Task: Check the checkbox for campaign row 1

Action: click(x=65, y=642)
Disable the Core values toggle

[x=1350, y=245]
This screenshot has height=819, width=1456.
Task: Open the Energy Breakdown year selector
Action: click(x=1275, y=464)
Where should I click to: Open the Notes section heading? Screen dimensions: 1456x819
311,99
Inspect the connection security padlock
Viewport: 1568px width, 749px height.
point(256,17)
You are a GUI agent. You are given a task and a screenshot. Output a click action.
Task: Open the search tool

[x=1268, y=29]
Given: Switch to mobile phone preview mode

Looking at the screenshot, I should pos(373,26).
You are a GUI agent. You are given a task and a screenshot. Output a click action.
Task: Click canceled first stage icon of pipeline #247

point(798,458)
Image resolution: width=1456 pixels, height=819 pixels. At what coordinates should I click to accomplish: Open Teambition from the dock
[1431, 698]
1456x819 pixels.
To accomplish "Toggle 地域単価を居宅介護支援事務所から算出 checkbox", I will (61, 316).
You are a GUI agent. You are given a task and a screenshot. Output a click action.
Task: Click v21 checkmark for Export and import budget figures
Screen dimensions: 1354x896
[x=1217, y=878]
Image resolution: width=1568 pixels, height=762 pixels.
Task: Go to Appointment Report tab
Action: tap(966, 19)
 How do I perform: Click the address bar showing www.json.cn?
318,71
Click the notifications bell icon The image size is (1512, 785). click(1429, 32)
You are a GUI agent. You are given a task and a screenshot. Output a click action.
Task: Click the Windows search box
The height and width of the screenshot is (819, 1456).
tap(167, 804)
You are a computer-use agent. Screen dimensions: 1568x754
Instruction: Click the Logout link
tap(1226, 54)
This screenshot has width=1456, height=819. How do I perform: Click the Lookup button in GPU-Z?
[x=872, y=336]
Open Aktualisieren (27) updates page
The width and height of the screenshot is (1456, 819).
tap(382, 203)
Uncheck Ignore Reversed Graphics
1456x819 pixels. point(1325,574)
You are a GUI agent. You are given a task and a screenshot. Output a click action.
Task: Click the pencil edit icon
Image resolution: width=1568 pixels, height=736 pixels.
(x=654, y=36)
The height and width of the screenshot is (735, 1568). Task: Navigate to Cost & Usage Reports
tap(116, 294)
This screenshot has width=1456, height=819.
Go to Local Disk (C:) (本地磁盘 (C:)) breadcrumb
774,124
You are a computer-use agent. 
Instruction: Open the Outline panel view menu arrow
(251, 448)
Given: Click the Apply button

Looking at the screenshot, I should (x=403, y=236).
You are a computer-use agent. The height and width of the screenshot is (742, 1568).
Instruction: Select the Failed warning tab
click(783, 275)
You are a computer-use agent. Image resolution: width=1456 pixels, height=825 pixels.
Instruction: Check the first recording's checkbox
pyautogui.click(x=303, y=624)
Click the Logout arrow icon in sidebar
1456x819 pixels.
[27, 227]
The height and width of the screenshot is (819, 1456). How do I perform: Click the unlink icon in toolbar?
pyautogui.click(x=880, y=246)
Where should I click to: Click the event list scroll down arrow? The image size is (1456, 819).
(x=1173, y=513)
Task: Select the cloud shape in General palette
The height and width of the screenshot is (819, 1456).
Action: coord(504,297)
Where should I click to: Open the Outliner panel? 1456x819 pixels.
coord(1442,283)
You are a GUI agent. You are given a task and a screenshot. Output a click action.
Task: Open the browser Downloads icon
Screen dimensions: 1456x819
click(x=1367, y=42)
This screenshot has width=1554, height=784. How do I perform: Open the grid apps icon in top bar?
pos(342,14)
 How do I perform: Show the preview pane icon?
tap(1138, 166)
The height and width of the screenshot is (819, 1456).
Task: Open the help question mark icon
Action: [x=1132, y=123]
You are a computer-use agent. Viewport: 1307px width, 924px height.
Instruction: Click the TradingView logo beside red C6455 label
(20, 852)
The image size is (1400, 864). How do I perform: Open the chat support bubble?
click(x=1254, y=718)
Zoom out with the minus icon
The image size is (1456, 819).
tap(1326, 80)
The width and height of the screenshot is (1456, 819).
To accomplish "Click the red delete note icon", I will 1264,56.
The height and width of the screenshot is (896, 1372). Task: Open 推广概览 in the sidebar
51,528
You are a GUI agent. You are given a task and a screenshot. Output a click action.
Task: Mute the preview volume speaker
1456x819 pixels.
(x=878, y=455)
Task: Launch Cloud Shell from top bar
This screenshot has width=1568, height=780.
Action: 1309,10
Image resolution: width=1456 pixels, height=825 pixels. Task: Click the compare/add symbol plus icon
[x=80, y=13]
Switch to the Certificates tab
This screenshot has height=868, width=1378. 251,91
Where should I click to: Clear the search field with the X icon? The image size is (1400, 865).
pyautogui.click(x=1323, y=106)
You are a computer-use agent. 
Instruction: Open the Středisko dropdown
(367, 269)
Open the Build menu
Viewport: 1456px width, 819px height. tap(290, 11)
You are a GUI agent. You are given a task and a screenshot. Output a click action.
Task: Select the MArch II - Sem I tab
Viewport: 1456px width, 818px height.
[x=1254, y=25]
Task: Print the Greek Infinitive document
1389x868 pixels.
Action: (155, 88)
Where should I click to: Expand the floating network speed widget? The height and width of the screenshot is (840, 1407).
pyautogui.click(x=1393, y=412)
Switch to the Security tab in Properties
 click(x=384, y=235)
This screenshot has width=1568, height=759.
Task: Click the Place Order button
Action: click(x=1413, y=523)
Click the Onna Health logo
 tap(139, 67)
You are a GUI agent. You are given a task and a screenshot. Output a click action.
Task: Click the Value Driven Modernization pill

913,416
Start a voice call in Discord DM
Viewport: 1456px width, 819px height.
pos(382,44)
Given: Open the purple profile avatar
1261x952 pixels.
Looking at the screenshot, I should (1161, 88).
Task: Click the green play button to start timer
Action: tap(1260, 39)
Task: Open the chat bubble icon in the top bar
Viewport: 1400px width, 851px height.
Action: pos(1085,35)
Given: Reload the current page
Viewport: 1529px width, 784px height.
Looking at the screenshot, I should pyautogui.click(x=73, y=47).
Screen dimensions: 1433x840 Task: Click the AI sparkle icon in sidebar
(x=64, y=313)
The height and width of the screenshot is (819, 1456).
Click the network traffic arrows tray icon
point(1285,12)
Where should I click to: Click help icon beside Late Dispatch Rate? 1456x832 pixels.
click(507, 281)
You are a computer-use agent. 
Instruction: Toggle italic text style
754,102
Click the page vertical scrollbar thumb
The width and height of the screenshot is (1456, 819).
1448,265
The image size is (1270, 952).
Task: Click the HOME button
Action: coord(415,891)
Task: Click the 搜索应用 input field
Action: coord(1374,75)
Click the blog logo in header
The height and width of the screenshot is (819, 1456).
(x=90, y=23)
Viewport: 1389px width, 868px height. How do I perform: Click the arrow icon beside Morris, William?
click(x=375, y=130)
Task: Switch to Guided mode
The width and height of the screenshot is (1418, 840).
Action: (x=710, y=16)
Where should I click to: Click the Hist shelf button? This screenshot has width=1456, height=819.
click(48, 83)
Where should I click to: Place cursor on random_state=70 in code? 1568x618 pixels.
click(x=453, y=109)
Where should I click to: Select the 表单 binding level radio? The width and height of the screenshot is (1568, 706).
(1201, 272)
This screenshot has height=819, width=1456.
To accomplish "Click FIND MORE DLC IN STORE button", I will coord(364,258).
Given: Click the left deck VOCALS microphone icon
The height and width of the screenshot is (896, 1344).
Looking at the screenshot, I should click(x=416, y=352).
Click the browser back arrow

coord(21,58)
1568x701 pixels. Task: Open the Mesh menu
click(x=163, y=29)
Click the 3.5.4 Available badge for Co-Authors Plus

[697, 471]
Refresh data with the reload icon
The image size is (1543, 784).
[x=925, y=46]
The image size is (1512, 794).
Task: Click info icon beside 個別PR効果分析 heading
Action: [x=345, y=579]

+ + + + +

◆ **Exercise brief**
Transcribe the whole listing exactly.

◆ **Exercise solution**
Task: Check the checkbox for campaign row 1

Action: click(x=65, y=642)
Disable the Core values toggle

[x=1350, y=245]
This screenshot has height=819, width=1456.
Task: Open the Energy Breakdown year selector
Action: click(x=1275, y=464)
Where should I click to: Open the Notes section heading? Screen dimensions: 1456x819
311,99
Inspect the connection security padlock
Viewport: 1568px width, 749px height.
point(256,17)
You are a GUI agent. You are given a task and a screenshot. Output a click action.
Task: Open the search tool

[x=1268, y=29]
Given: Switch to mobile phone preview mode

Looking at the screenshot, I should pos(373,26).
You are a GUI agent. You are given a task and a screenshot. Output a click action.
Task: Click canceled first stage icon of pipeline #247

point(798,458)
Image resolution: width=1456 pixels, height=819 pixels. At what coordinates should I click to accomplish: Open Teambition from the dock
[1431, 698]
1456x819 pixels.
To accomplish "Toggle 地域単価を居宅介護支援事務所から算出 checkbox", I will (61, 316).
You are a GUI agent. You are given a task and a screenshot. Output a click action.
Task: Click v21 checkmark for Export and import budget figures
Screen dimensions: 1354x896
[x=1217, y=878]
Image resolution: width=1568 pixels, height=762 pixels.
Task: Go to Appointment Report tab
Action: tap(966, 19)
 How do I perform: Click the address bar showing www.json.cn?
318,71
Click the notifications bell icon The image size is (1512, 785). click(1429, 32)
You are a GUI agent. You are given a task and a screenshot. Output a click action.
Task: Click the Windows search box
The height and width of the screenshot is (819, 1456).
tap(167, 804)
You are a computer-use agent. Screen dimensions: 1568x754
Instruction: Click the Logout link
tap(1226, 54)
This screenshot has width=1456, height=819. How do I perform: Click the Lookup button in GPU-Z?
[x=872, y=336]
Open Aktualisieren (27) updates page
The width and height of the screenshot is (1456, 819).
tap(382, 203)
Uncheck Ignore Reversed Graphics
1456x819 pixels. point(1325,574)
You are a GUI agent. You are given a task and a screenshot. Output a click action.
Task: Click the pencil edit icon
Image resolution: width=1568 pixels, height=736 pixels.
(x=654, y=36)
The height and width of the screenshot is (735, 1568). Task: Navigate to Cost & Usage Reports
tap(116, 294)
This screenshot has width=1456, height=819.
Go to Local Disk (C:) (本地磁盘 (C:)) breadcrumb
774,124
You are a computer-use agent. 
Instruction: Open the Outline panel view menu arrow
(251, 448)
Given: Click the Apply button

Looking at the screenshot, I should (x=403, y=236).
You are a computer-use agent. The height and width of the screenshot is (742, 1568).
Instruction: Select the Failed warning tab
click(783, 275)
You are a computer-use agent. Image resolution: width=1456 pixels, height=825 pixels.
Instruction: Check the first recording's checkbox
pyautogui.click(x=303, y=624)
Click the Logout arrow icon in sidebar
1456x819 pixels.
[27, 227]
The height and width of the screenshot is (819, 1456). How do I perform: Click the unlink icon in toolbar?
pyautogui.click(x=880, y=246)
Where should I click to: Click the event list scroll down arrow? The image size is (1456, 819).
(x=1173, y=513)
Task: Select the cloud shape in General palette
The height and width of the screenshot is (819, 1456).
Action: coord(504,297)
Where should I click to: Open the Outliner panel? 1456x819 pixels.
coord(1442,283)
You are a GUI agent. You are given a task and a screenshot. Output a click action.
Task: Open the browser Downloads icon
Screen dimensions: 1456x819
click(x=1367, y=42)
This screenshot has width=1554, height=784. How do I perform: Open the grid apps icon in top bar?
pos(342,14)
 How do I perform: Show the preview pane icon?
tap(1138, 166)
The height and width of the screenshot is (819, 1456).
Task: Open the help question mark icon
Action: [x=1132, y=123]
You are a computer-use agent. Viewport: 1307px width, 924px height.
Instruction: Click the TradingView logo beside red C6455 label
(20, 852)
The image size is (1400, 864). How do I perform: Open the chat support bubble?
click(x=1254, y=718)
Zoom out with the minus icon
The image size is (1456, 819).
tap(1326, 80)
The width and height of the screenshot is (1456, 819).
To accomplish "Click the red delete note icon", I will 1264,56.
The height and width of the screenshot is (896, 1372). Task: Open 推广概览 in the sidebar
51,528
You are a GUI agent. You are given a task and a screenshot. Output a click action.
Task: Mute the preview volume speaker
1456x819 pixels.
(x=878, y=455)
Task: Launch Cloud Shell from top bar
This screenshot has width=1568, height=780.
Action: 1309,10
Image resolution: width=1456 pixels, height=825 pixels. Task: Click the compare/add symbol plus icon
[x=80, y=13]
Switch to the Certificates tab
This screenshot has height=868, width=1378. 251,91
Where should I click to: Clear the search field with the X icon? The image size is (1400, 865).
pyautogui.click(x=1323, y=106)
You are a computer-use agent. 
Instruction: Open the Středisko dropdown
(367, 269)
Open the Build menu
Viewport: 1456px width, 819px height. tap(290, 11)
You are a GUI agent. You are given a task and a screenshot. Output a click action.
Task: Select the MArch II - Sem I tab
Viewport: 1456px width, 818px height.
[x=1254, y=25]
Task: Print the Greek Infinitive document
1389x868 pixels.
Action: (155, 88)
Where should I click to: Expand the floating network speed widget? The height and width of the screenshot is (840, 1407).
pyautogui.click(x=1393, y=412)
Switch to the Security tab in Properties
 click(x=384, y=235)
This screenshot has width=1568, height=759.
Task: Click the Place Order button
Action: click(x=1413, y=523)
Click the Onna Health logo
 tap(139, 67)
You are a GUI agent. You are given a task and a screenshot. Output a click action.
Task: Click the Value Driven Modernization pill

913,416
Start a voice call in Discord DM
Viewport: 1456px width, 819px height.
pos(382,44)
Given: Open the purple profile avatar
1261x952 pixels.
Looking at the screenshot, I should (1161, 88).
Task: Click the green play button to start timer
Action: tap(1260, 39)
Task: Open the chat bubble icon in the top bar
Viewport: 1400px width, 851px height.
Action: pos(1085,35)
Given: Reload the current page
Viewport: 1529px width, 784px height.
Looking at the screenshot, I should pyautogui.click(x=73, y=47).
Screen dimensions: 1433x840 Task: Click the AI sparkle icon in sidebar
(x=64, y=313)
The height and width of the screenshot is (819, 1456).
Click the network traffic arrows tray icon
point(1285,12)
Where should I click to: Click help icon beside Late Dispatch Rate? 1456x832 pixels.
click(507, 281)
You are a computer-use agent. 
Instruction: Toggle italic text style
754,102
Click the page vertical scrollbar thumb
The width and height of the screenshot is (1456, 819).
1448,265
The image size is (1270, 952).
Task: Click the HOME button
Action: coord(415,891)
Task: Click the 搜索应用 input field
Action: coord(1374,75)
Click the blog logo in header
The height and width of the screenshot is (819, 1456).
(x=90, y=23)
Viewport: 1389px width, 868px height. How do I perform: Click the arrow icon beside Morris, William?
click(x=375, y=130)
Task: Switch to Guided mode
The width and height of the screenshot is (1418, 840).
Action: (x=710, y=16)
Where should I click to: Click the Hist shelf button? This screenshot has width=1456, height=819.
click(48, 83)
Where should I click to: Place cursor on random_state=70 in code? 1568x618 pixels.
click(x=453, y=109)
Where should I click to: Select the 表单 binding level radio? The width and height of the screenshot is (1568, 706).
(1201, 272)
This screenshot has height=819, width=1456.
To accomplish "Click FIND MORE DLC IN STORE button", I will coord(364,258).
Given: Click the left deck VOCALS microphone icon
The height and width of the screenshot is (896, 1344).
Looking at the screenshot, I should click(x=416, y=352).
Click the browser back arrow

coord(21,58)
1568x701 pixels. Task: Open the Mesh menu
click(x=163, y=29)
Click the 3.5.4 Available badge for Co-Authors Plus

[697, 471]
Refresh data with the reload icon
The image size is (1543, 784).
[x=925, y=46]
The image size is (1512, 794).
Task: Click info icon beside 個別PR効果分析 heading
Action: [x=345, y=579]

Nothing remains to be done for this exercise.